Studio album by Talk Talk
- Released: 13 February 1984
- Recorded: 1983
- Genre: Synth-pop
- Length: 43:13
- Labels: EMI (UK) EMI America (US)
- Producer: Tim Friese-Greene

Talk Talk chronology
| The Party's Over (1982) | It's My Life (1984) | The Colour of Spring (1986) |

Singles from It's My Life
- "It's My Life" Released: 3 January 1984; "Such a Shame" Released: 26 March 1984; "Dum Dum Girl" Released: 16 July 1984;

= It's My Life (album) =

It's My Life is the second studio album by English band Talk Talk, released by EMI on 13 February 1984.

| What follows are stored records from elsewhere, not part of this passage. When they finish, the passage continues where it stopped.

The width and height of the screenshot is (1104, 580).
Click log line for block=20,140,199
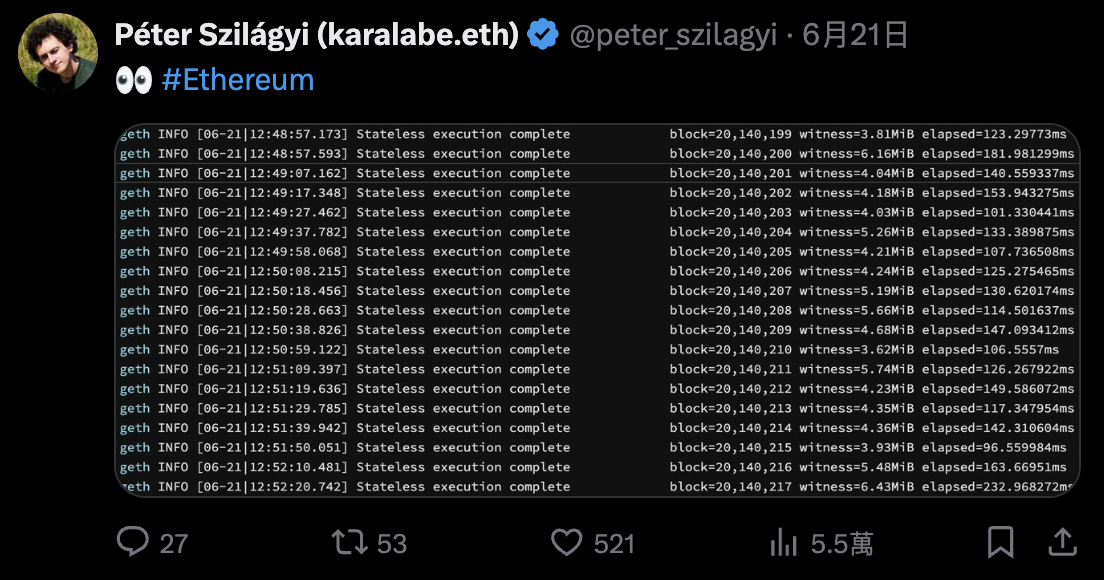(597, 134)
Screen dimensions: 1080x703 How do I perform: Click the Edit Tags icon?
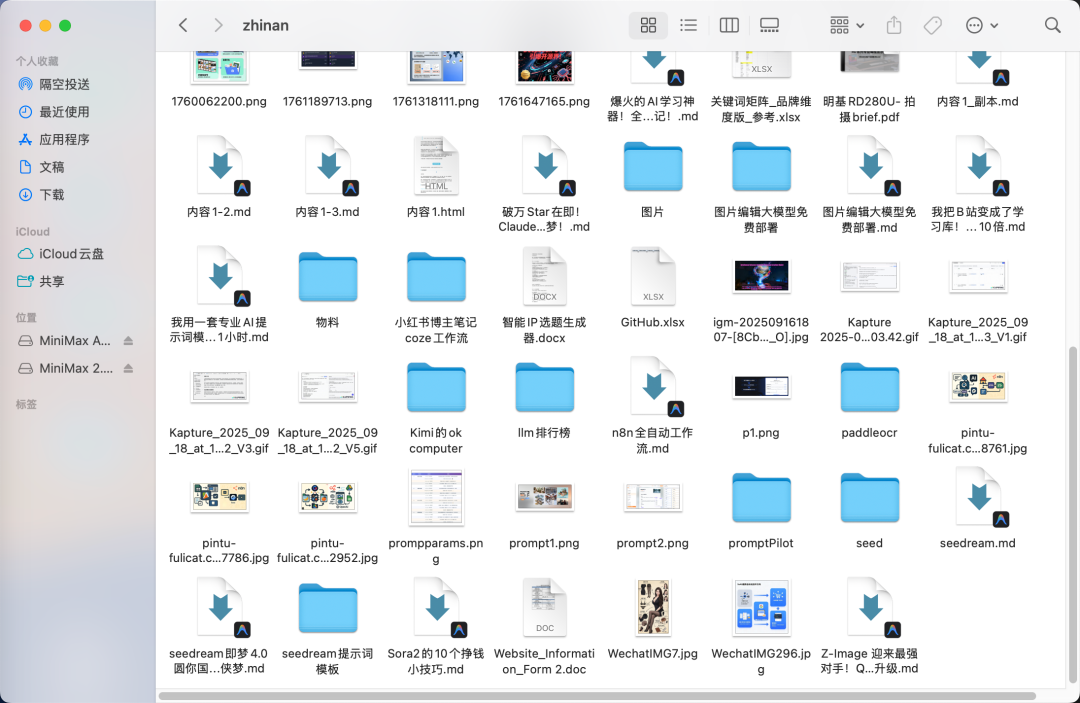(x=932, y=25)
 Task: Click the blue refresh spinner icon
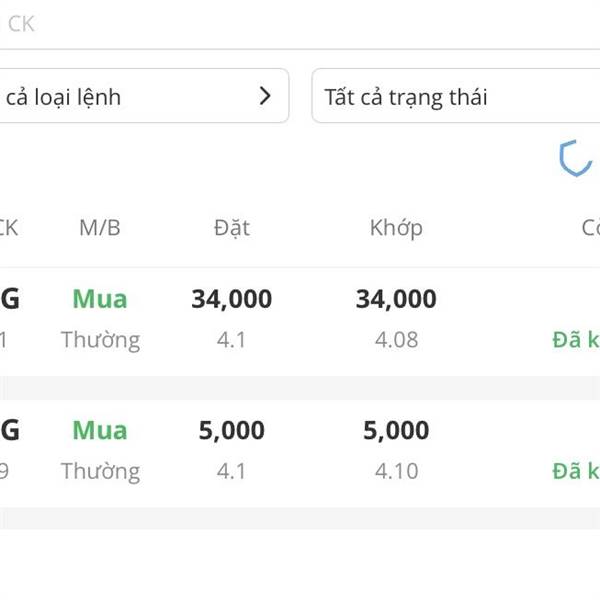coord(576,158)
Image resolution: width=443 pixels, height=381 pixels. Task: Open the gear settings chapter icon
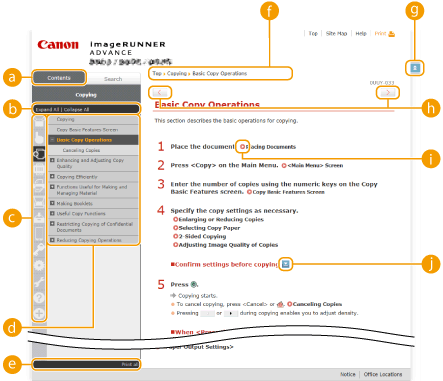[x=39, y=265]
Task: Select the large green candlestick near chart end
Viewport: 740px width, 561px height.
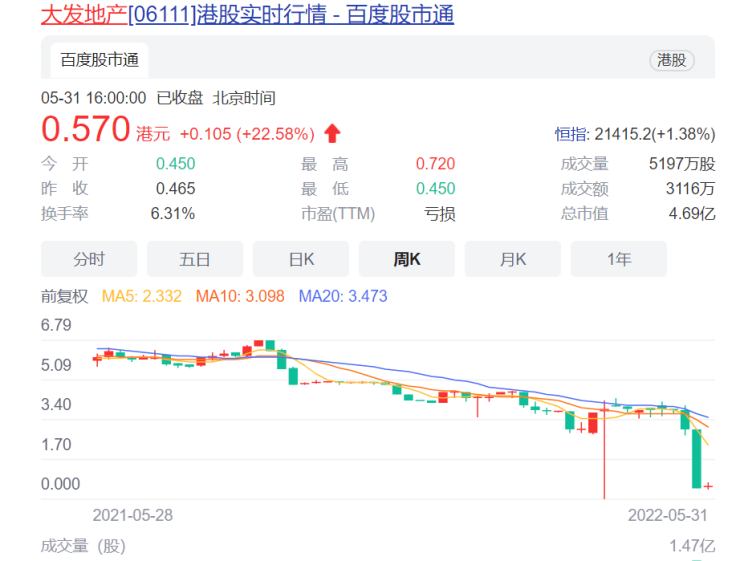Action: click(x=696, y=458)
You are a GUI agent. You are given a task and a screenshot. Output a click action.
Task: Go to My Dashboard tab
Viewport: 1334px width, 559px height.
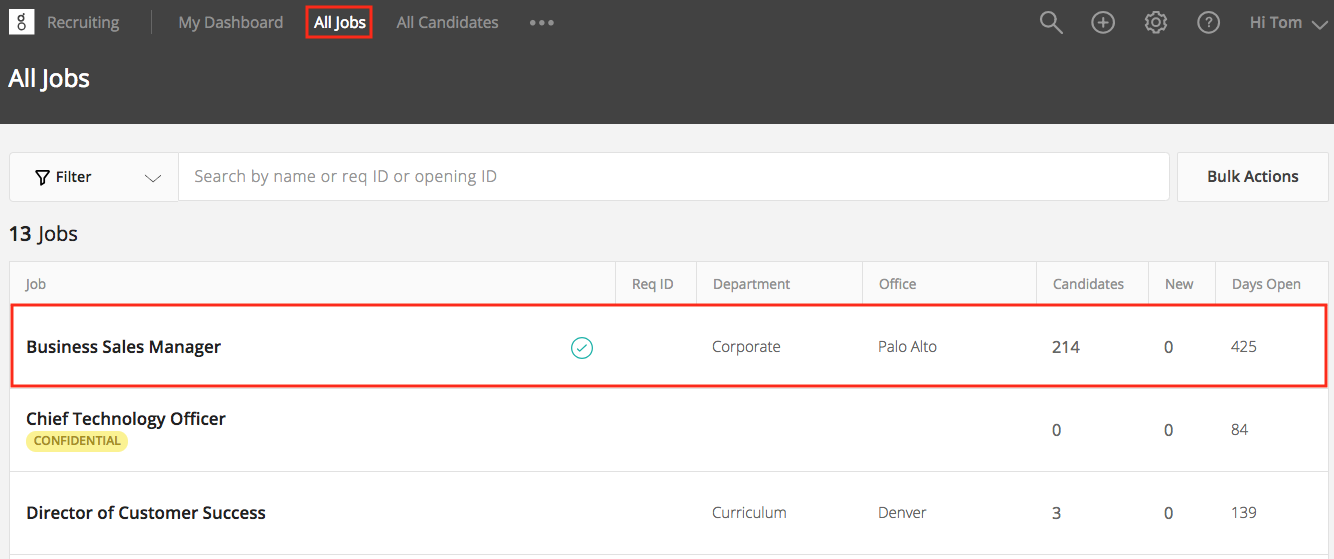231,22
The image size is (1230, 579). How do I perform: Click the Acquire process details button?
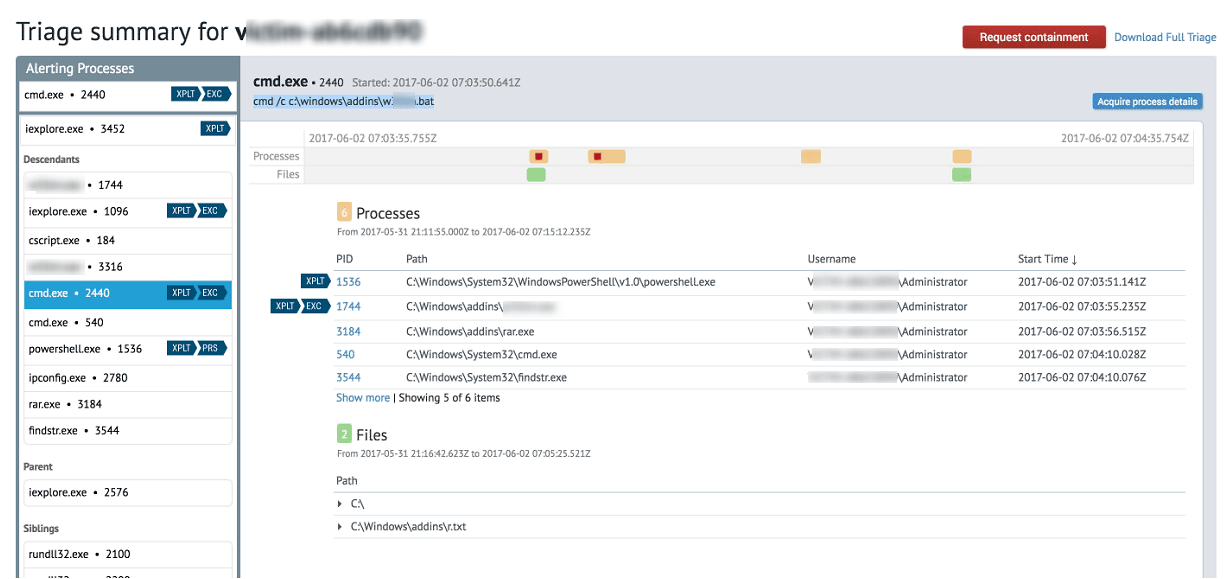pos(1147,101)
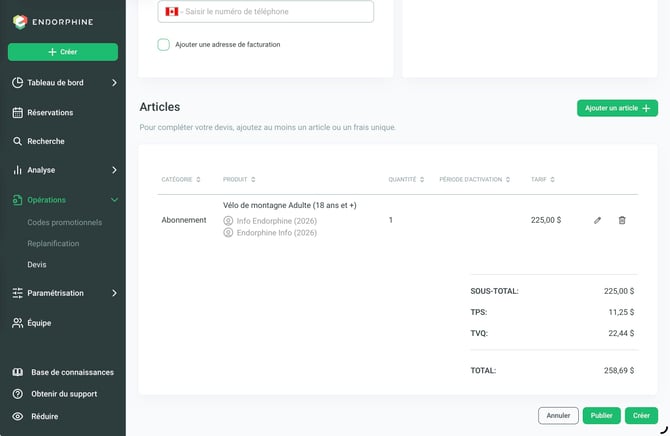Click the Publier button
670x436 pixels.
(602, 415)
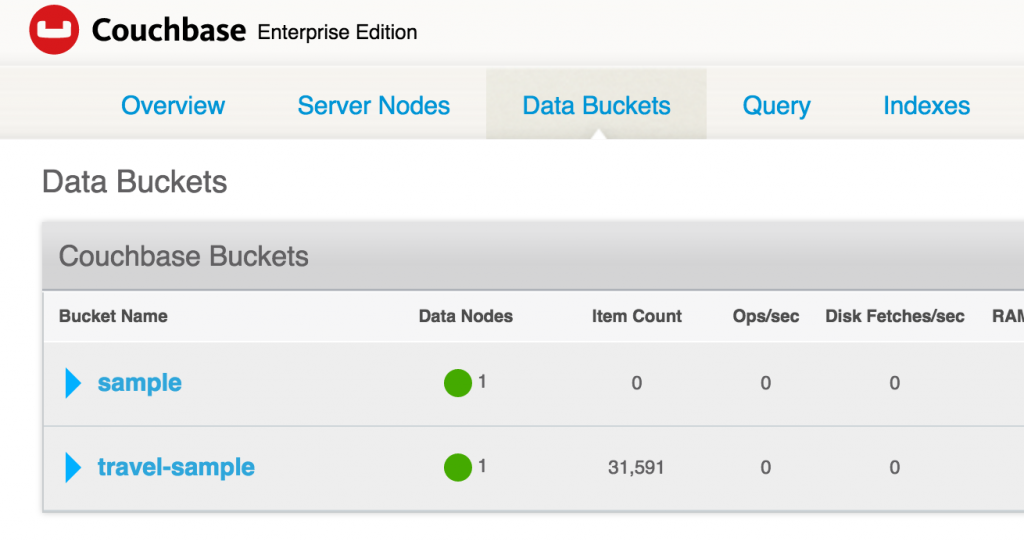The height and width of the screenshot is (541, 1024).
Task: Click the Ops/sec column header
Action: coord(766,316)
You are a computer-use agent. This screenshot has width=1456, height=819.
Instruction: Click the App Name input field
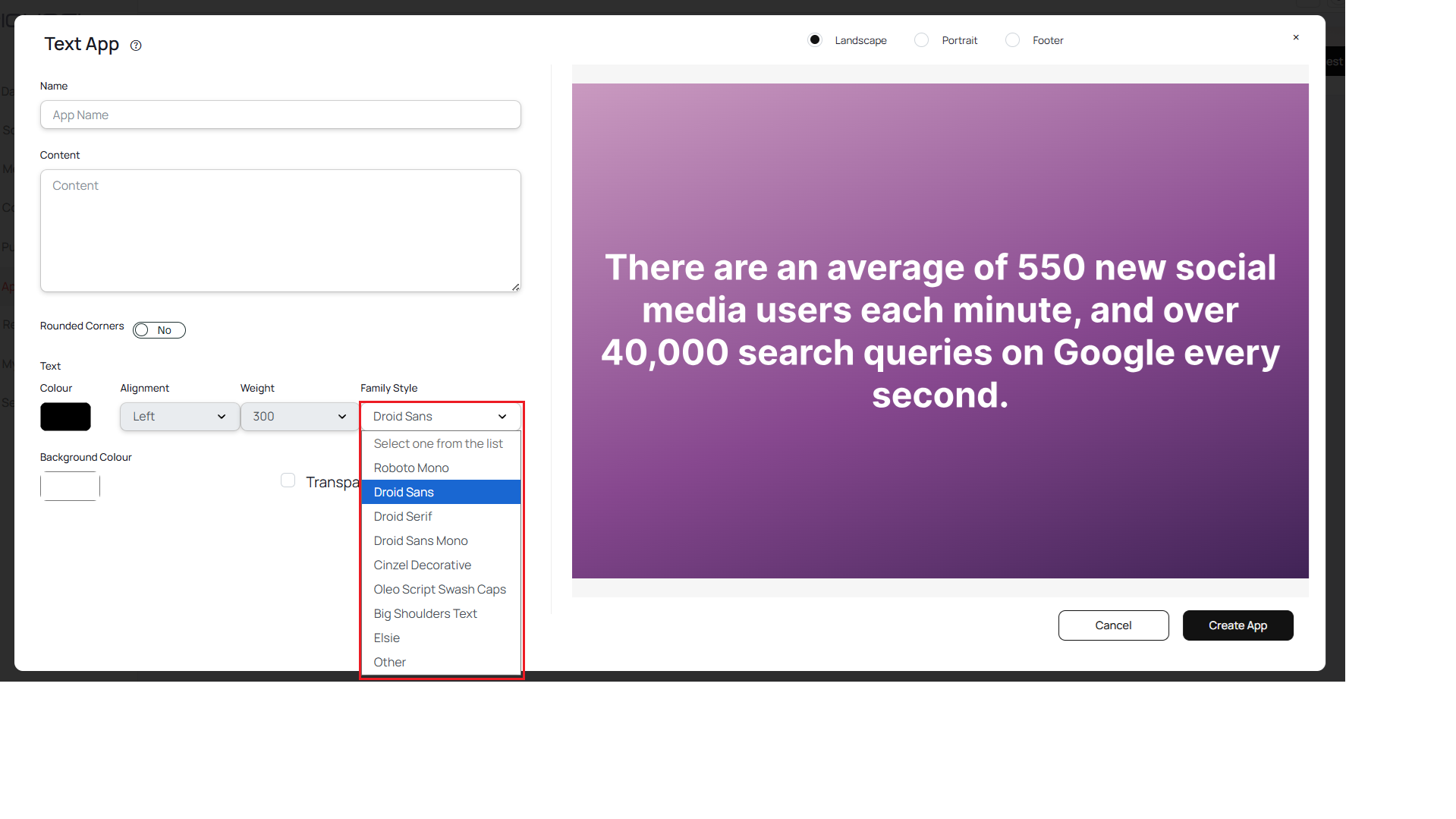tap(281, 115)
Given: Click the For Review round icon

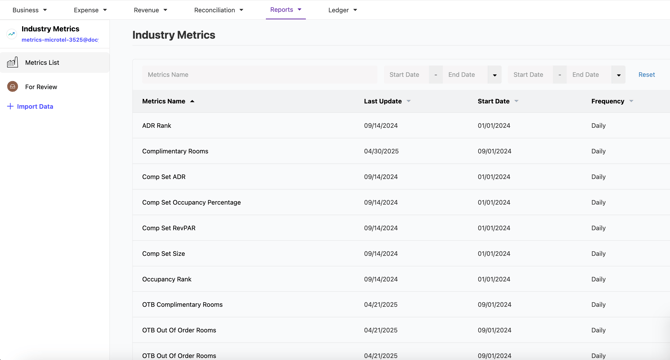Looking at the screenshot, I should [13, 87].
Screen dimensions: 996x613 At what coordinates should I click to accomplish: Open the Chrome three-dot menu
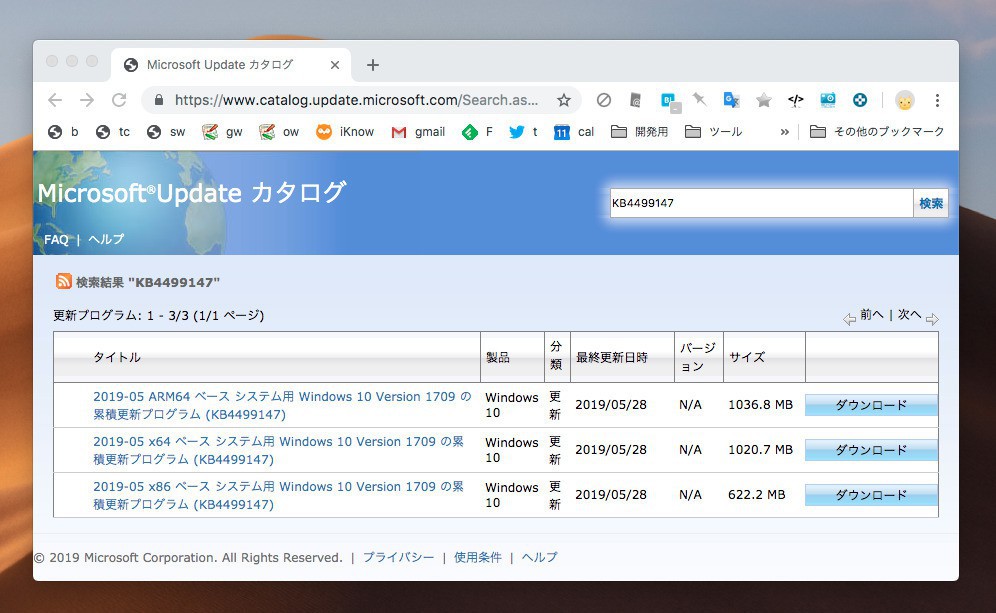(937, 100)
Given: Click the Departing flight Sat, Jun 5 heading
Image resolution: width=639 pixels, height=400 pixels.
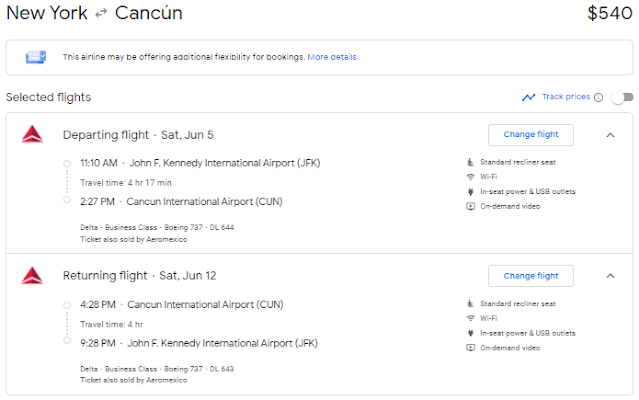Looking at the screenshot, I should click(138, 135).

The cover of the album was designed by James Marsh, incorporating elements of The Boyhood of Raleigh by John Everett Millais.

Professional ratings
Review scores
| Source | Rating |
| AllMusic | Star |
| Encyclopedia of Popular Music | Star |
| Mojo | Star |
| Q | Star |
| Uncut | 8/10 |

== Release ==
It's My Life was a top 5 hit album in several European countries, thanks to the international success of its singles (notably "Such a Shame"), and was particularly successful in Switzerland, the Netherlands and Germany, where the album peaked at numbers 2, 3 and 4, respectively. In the Netherlands, the album stayed in the charts for 64 weeks between 1984 and 1986. It also reached number 35 in the UK albums chart. In the United States, the album just missed the top 40, reaching number 42.

In 2000, it was voted number 872 in Colin Larkin's All Time Top 1000 Albums.

In 2021, Rhino Entertainment re-released the album on limited edition purple vinyl.

==Track listing==

Side one
| No. | Title | Writer(s) | Length |
|---|---|---|---|
| 1. | "Dum Dum Girl" | Tim Friese-Greene; Mark Hollis; | 3:51 |
| 2. | "Such a Shame" | Hollis | 5:42 |
| 3. | "Renée" | Hollis | 6:22 |
| 4. | "It's My Life" | Friese-Greene; Hollis; | 3:50 |
| Total length: |  |  | 19:45 |

Side two
| No. | Title | Writer(s) | Length |
|---|---|---|---|
| 1. | "Tomorrow Started" | Hollis | 5:57 |
| 2. | "The Last Time" | Ian Curnow; Hollis; | 4:23 |
| 3. | "Call in the Night Boy" | Simon Brenner; Hollis; | 3:47 |
| 4. | "Does Caroline Know?" | Hollis | 4:40 |
| 5. | "It's You" | Hollis | 4:41 |
| Total length: |  |  | 23:28 43:13 |

==Personnel==
Talk Talk
- Mark Hollis – vocals
- Lee Harris – drums
- Paul Webb – bass guitar

Additional musicians
- Tim Friese-Greene – keyboards
- Ian Curnow – keyboards
- Phil Ramocon – piano
- Robbie McIntosh – guitars
- Morris Pert – percussion
- Henry Lowther – trumpet

Technical
- Tim Friese-Greene – producer
- Walter Samuel – mixing ("Call in the Night Boy")
- James Marsh – cover illustration
- KB4Ai – design

==Charts==

===Weekly charts===

| Chart (1984–1986) | Peak position |
|---|---|
| Dutch Albums (Album Top 100) | 3 |
| German Albums (Offizielle Top 100) | 4 |
| New Zealand Albums (RMNZ) | 27 |
| Swedish Albums (Sverigetopplistan) | 49 |
| Swiss Albums (Schweizer Hitparade) | 2 |
| UK Albums (Official Charts) | 35 |
| US Billboard 200 | 42 |

| Chart (2020) | Peak position |
|---|---|
| Scottish Albums (Official Charts) | 47 |

| Chart (2024) | Peak position |
|---|---|
| Hungarian Physical Albums (MAHASZ) | 22 |
| UK Progressive Albums (Official Charts) | 10 |

===Year-end charts===

| Chart (1984) | Position |
|---|---|
| Dutch Albums (Album Top 100) | 10 |
| German Albums (Offizielle Top 100) | 18 |
| Swiss Albums (Schweizer Hitparade) | 22 |

| Chart (1985) | Position |
|---|---|
| Dutch Albums (Album Top 100) | 74 |
| German Albums (Offizielle Top 100) | 70 |

==Certifications==

| Region | Certification | Certified units/sales |
| France (SNEP) | Gold |  |
| Germany (BVMI) | Gold | 250,000^{^} |
| Netherlands (NVPI) | Platinum | 100,000^{^} |
^{^} Shipments figures based on certification alone.